*** Source data Section Begins ***

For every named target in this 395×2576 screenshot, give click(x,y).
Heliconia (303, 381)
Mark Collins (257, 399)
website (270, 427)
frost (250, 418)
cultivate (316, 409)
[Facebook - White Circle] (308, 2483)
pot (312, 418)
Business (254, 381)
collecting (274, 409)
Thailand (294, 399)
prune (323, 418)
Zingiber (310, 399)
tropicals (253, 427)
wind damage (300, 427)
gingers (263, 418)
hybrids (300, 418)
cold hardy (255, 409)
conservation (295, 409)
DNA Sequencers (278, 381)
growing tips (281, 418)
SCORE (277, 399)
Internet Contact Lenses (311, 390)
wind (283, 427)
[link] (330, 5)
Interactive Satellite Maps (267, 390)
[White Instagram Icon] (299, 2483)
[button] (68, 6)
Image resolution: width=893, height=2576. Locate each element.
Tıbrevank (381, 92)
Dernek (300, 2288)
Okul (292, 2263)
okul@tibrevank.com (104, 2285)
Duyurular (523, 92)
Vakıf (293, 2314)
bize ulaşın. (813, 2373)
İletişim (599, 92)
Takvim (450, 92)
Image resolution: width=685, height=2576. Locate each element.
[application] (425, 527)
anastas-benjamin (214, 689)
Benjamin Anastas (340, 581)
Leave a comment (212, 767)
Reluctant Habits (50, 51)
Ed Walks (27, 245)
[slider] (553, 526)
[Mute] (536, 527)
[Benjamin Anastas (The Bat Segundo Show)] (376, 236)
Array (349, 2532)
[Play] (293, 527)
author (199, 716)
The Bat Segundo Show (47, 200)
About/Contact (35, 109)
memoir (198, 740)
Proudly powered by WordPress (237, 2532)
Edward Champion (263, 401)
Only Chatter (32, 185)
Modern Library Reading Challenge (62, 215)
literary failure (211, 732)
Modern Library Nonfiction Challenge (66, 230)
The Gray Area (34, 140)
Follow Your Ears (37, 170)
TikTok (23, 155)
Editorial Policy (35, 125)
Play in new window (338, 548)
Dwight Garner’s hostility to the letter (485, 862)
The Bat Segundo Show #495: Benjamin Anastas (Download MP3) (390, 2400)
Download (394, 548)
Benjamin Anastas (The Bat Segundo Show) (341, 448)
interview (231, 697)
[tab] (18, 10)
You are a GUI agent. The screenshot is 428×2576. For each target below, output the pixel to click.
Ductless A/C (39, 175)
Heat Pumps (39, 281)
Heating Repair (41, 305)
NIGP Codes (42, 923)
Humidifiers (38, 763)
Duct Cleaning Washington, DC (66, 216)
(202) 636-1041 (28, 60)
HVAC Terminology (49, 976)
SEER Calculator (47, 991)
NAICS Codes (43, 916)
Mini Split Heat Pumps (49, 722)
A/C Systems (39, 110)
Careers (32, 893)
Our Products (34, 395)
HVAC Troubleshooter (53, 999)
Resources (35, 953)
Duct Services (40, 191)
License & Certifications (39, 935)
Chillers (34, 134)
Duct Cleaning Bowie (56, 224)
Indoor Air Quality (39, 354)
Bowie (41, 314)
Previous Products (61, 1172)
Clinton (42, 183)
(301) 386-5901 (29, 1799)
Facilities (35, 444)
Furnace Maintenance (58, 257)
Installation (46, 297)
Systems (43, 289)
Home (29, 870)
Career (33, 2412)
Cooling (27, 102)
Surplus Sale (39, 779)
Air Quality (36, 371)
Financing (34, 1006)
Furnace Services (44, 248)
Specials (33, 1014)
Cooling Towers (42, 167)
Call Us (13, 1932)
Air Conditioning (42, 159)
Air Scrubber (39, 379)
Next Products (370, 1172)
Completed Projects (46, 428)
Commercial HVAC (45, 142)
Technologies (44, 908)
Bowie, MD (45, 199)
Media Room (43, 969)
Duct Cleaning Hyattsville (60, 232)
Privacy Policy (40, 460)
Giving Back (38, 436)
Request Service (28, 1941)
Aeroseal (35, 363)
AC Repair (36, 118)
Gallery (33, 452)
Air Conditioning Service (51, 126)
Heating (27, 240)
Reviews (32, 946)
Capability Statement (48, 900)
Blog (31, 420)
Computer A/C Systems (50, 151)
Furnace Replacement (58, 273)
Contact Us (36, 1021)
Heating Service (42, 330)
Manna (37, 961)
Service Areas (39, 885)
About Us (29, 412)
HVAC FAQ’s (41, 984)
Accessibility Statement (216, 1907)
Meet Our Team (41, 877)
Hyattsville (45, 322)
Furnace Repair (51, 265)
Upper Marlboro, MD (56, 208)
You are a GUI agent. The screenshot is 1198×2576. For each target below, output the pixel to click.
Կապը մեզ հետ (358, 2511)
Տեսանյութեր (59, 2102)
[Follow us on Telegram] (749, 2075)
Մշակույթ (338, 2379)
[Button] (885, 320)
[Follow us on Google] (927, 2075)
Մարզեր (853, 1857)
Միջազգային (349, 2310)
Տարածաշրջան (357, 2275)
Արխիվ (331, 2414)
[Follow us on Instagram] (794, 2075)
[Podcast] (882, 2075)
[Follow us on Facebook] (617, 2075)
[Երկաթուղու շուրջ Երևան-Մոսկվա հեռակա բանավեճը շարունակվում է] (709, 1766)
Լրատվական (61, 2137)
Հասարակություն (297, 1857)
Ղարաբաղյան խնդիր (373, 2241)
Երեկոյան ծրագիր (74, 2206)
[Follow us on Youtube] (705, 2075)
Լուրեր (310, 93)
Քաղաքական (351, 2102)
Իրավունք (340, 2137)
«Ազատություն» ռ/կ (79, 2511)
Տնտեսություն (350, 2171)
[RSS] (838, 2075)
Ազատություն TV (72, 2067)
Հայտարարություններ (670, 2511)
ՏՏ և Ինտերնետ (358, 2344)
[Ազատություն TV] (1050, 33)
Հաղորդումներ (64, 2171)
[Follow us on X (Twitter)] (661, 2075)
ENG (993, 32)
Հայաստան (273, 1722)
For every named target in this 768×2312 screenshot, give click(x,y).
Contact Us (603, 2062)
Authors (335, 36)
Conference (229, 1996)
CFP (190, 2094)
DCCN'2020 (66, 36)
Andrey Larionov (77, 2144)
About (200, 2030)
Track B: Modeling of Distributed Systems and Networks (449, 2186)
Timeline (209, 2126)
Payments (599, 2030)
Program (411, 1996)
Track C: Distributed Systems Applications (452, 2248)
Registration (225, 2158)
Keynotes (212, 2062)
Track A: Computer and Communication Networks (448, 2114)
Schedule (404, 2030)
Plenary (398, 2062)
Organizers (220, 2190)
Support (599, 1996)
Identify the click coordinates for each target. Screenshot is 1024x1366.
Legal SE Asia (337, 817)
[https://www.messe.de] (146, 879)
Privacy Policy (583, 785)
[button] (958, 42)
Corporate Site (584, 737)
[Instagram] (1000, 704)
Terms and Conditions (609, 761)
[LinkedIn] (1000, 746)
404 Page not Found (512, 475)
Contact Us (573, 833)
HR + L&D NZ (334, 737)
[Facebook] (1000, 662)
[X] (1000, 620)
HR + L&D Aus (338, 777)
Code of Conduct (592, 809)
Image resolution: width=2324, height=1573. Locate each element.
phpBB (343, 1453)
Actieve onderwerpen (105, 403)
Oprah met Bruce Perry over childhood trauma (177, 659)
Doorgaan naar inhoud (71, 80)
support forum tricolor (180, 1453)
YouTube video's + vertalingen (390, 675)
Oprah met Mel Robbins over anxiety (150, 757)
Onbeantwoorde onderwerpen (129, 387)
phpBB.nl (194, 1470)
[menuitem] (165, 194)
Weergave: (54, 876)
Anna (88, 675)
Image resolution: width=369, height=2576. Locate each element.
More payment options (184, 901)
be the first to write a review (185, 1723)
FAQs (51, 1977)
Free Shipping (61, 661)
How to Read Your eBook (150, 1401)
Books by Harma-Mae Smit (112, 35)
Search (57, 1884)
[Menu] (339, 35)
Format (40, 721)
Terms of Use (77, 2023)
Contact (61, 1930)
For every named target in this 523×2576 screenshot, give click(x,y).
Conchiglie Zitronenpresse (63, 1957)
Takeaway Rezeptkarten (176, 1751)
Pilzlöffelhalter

*** Source data Section Ends ***

:: Task requirements ::
Everything from the line holding "ՏՏ և Ինտերնետ (358, 2344)" through the last line of the entries should be retyped exactly, with no other lines.

:: Answer to this problem ::
ՏՏ և Ինտերնետ (358, 2344)
[Ազատություն TV] (1050, 33)
Հաղորդումներ (64, 2171)
[Follow us on X (Twitter)] (661, 2075)
ENG (993, 32)
Հայաստան (273, 1722)
For every named target in this 768×2312 screenshot, give click(x,y).
Contact Us (603, 2062)
Authors (335, 36)
Conference (229, 1996)
CFP (190, 2094)
DCCN'2020 (66, 36)
Andrey Larionov (77, 2144)
About (200, 2030)
Track B: Modeling of Distributed Systems and Networks (449, 2186)
Timeline (209, 2126)
Payments (599, 2030)
Program (411, 1996)
Track C: Distributed Systems Applications (452, 2248)
Registration (225, 2158)
Keynotes (212, 2062)
Track A: Computer and Communication Networks (448, 2114)
Schedule (404, 2030)
Plenary (398, 2062)
Organizers (220, 2190)
Support (599, 1996)
Identify the click coordinates for each target. Screenshot is 1024x1366.
Legal SE Asia (337, 817)
[https://www.messe.de] (146, 879)
Privacy Policy (583, 785)
[button] (958, 42)
Corporate Site (584, 737)
[Instagram] (1000, 704)
Terms and Conditions (609, 761)
[LinkedIn] (1000, 746)
404 Page not Found (512, 475)
Contact Us (573, 833)
HR + L&D NZ (334, 737)
[Facebook] (1000, 662)
[X] (1000, 620)
HR + L&D Aus (338, 777)
Code of Conduct (592, 809)
Image resolution: width=2324, height=1573. Locate each element.
phpBB (343, 1453)
Actieve onderwerpen (105, 403)
Oprah met Bruce Perry over childhood trauma (177, 659)
Doorgaan naar inhoud (71, 80)
support forum tricolor (180, 1453)
YouTube video's + vertalingen (390, 675)
Oprah met Mel Robbins over anxiety (150, 757)
Onbeantwoorde onderwerpen (129, 387)
phpBB.nl (194, 1470)
[menuitem] (165, 194)
Weergave: (54, 876)
Anna (88, 675)
Image resolution: width=369, height=2576. Locate each element.
More payment options (184, 901)
be the first to write a review (185, 1723)
FAQs (51, 1977)
Free Shipping (61, 661)
How to Read Your eBook (150, 1401)
Books by Harma-Mae Smit (112, 35)
Search (57, 1884)
[Menu] (339, 35)
Format (40, 721)
Terms of Use (77, 2023)
Contact (61, 1930)
For every named target in this 523×2576 screenshot, give click(x,y).
Conchiglie Zitronenpresse (63, 1957)
Takeaway Rezeptkarten (176, 1751)
Pilzlöffelhalter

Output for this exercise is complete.